Joseph Aliou proved particularly good at getting around and hearing things, and hardly a month went by without the boy tipping the reporter to a good, solid lead.
Hawkesworth paid the going rate for stringers. The missionary banked it for him. By the time he was twenty, Joseph had made himself a nice little pile, by hometown standards. But he had bigger ambitions. He wanted to go to university, in France, because as good as his English was, he didn’t want to depend on getting his education in a language not his own. He would work on his English in his spare time.
“Which he did,” Lady Arking said. “When I met him, two years ago, his English was only slightly accented. I was in Paris arranging for the European distribution of decoders for TVStrato, and taking the opportunity while I was there to meet with some of BIC’s top foreign correspondents. Wolfrey had arranged a scholarship for Aliou; then, when he had his heart attack, he left Joseph enough money to finish his studies.
“Joseph had made a strong impression on me, as he did on virtually everyone he met. Wolfrey Hawkesworth had vouched for his journalistic instincts. I resolved to hire him as soon as his studies were done. But then, something came up. Something very unsettling.”
“What was that?” I asked.
She shifted uneasily in her chair. It was the first time I’d seen anything from her that was less than queenly. Obviously, we were cutting close to the bone.
“Do you know anything about visa mills, Mr. Cobb?”
“A little,” I said, as reality began to pull aside the curtain of Christieland. “There was a flurry about it in the papers when Roxanne and I first arrived.”

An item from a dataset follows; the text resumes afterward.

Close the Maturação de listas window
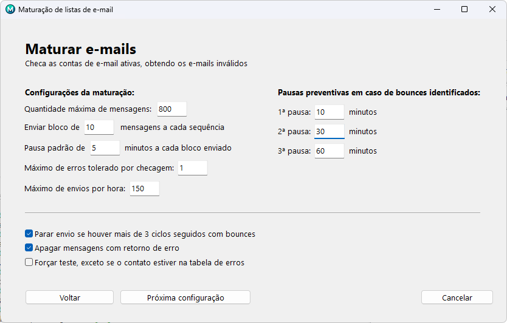tap(492, 10)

I’d remembered what I’d learned.
As far as immigration to find a better life is concerned, America is still the Promised Land. But in the realities of the world economy at the end of the twentieth century, Mother England had become something of a Land of Opportunity herself, for people from countries with worse economies—i.e., virtually all of them, except the United States and Japan.

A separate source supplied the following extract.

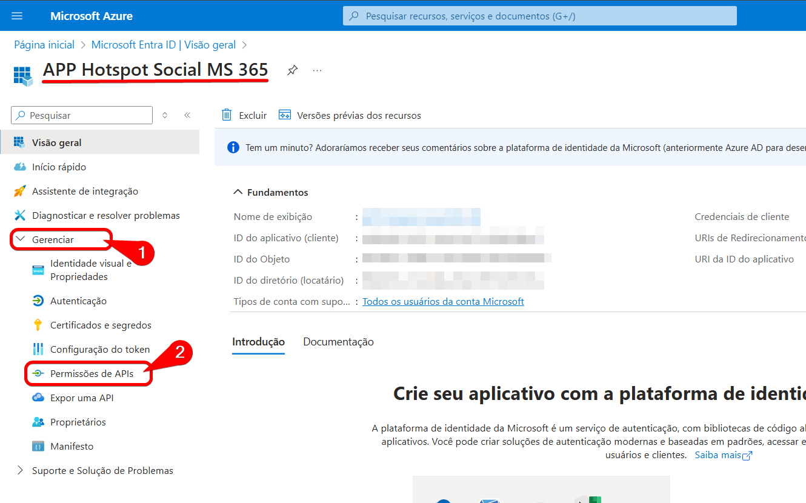Collapse the Fundamentos section

click(238, 192)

There are lots of ways to get permission to come and live in Britain. Some of them are so simple as to be nonexistent. If you’re a citizen of another European Community country, you simply show up. A lot of them show up and sign up for public assistance. In my humble opinion, the United Kingdom has been played for a sucker in all the Common Market treaties it has ever been a party to, but as a mere visitor, I suppose that’s none of my business, so I’ll go on.
If you’re a rich American, say, like Roxanne, or even me, you can get a long-term visa because of the dough you will be importing from home. This gives you most of the privileges of residence, but forbids you to work, on the theory that you might be taking a job away from a citizen. Fair enough.
Even if you’re a relatively poor American, you can automatically get a visitor’s visa for six months (twice what most other countries in Western Europe will give you), again, as long as you don’t work.
If you want or need to go into the job market, though, things start getting a little tight. There are special provisions for people like writers (who create their own jobs, after all) and scientists.
But, as with all of life, the more you need permission to come to a free country and work to make a decent life for yourself, the harder it is to get.
So, while it’s a snap for a successful American writer, say, to get permission to come to the United Kingdom and write and do whatever he likes, a poor African auto mechanic will go through hell for the same privilege.
There are, however, some loopholes.
One of the major loopholes is the student visa. Young William Jefferson Clinton, Rhodes scholar, had one of those years ago. A student visa carries with it National Health Insurance. It also carries a work permit.
The thing is, one does not need to be a Rhodes scholar to get one of them. One can go to the Hackney Wick School of Beauty Science and get one. One can, especially, go to the schools of English. You can find at least one, one flight up, in every high street in London.
Most of them are strictly legit. The Third Worlder (or Non-EC European) comes to England on a visitor’s visa and enrolls in the school. The school then vouches for the enrollment, the pupil applies for a student visa, enabling him or her to work to pay for the classes, and proceeds to attend classes and learn the language.
A significant minority, though, are phonies. Visa mills. The so-called students pay the money, all right, but they never show up for classes. They couldn’t if they wanted to, because the visa mill (a) probably doesn’t have any actual teachers, just an office staff, and (b) they wouldn’t have enough room to hold the classes, anyway, since they sign up many times more students than they could possible accommodate. They spend the rest of their time making fake visa certifications and counting money.
“So you brought Aliou over to do some undercover work in the visa-mill story?”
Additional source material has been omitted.